Canadian convenience operator Couche-Tard has reported an increase in full-year net income despite its earnings falling in its fourth quarter.

The retailer said yesterday (12 July) that net earnings for the year ended 24 April increased 22% to US$370m on the back of a 15.4% rise in revenue to US$18.9bn.

However, for the fourth quarter, the company reported a 7% decline in net earnings to $64m. It said that its fourth-quarter net earnings in the last financial year benefited from a $11.4m gain, net of tax, from the disposal of Casey’s shares and the reversal of provisions totalling $3.6m, net of taxes.

Excluding these items, Couche-Tard said net earnings for the fourth quarter were up 19% due to the growth of merchandise and service sales and related margin in the US. Couche-Tard also pointed to the growth in same-store motor fuel volume in Canada and the US, the strengthening of the Canadian dollar and “sound management of its expenses”.

It said that growth was partially offset by a decrease in US motor fuel gross margin, combined with the “steep increase” in electronic payment modes costs generated by the higher average fuel price.

Fourth-quarter sales rose 20.9% to $4.8bn, while sales, excluding fuel, were up 3.8% to reach $1.4bn.

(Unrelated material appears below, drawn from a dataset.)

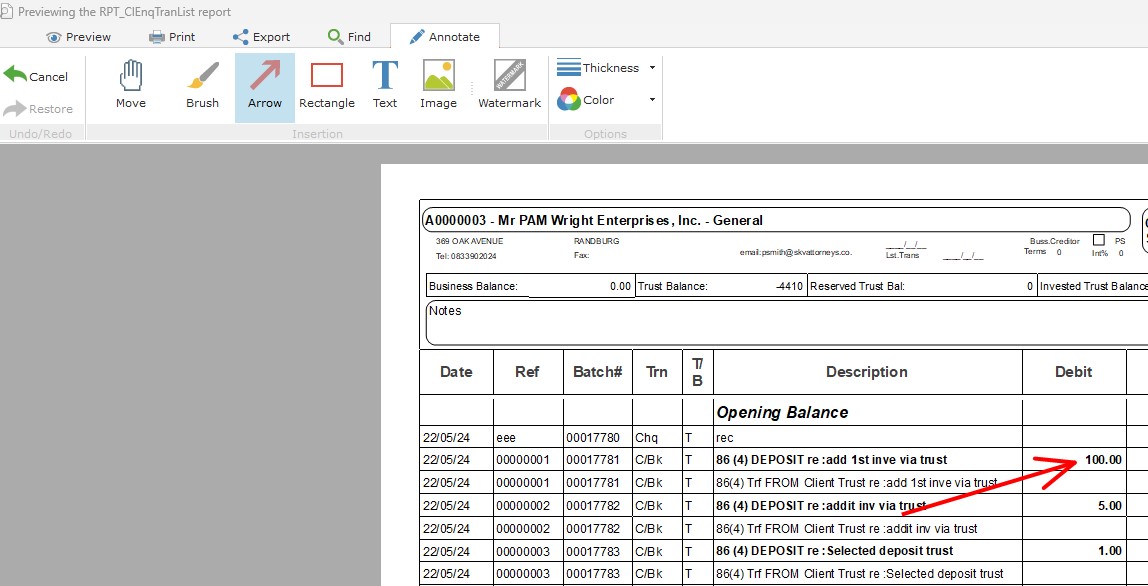The image size is (1148, 586).
Task: Select the Brush annotation tool
Action: pyautogui.click(x=202, y=85)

“I am very satisfied with the results for the fourth quarter and fiscal 2011. However, we remain cautious as in recent years. The level of unemployment and household indebtedness as well as rising motor fuel prices are negative factors globally and affect the resources available to consumers in general. Their confidence in the short term seems to be affected, but the medium and long term perspectives remain positive,” said president and CEO Alain Bouchard.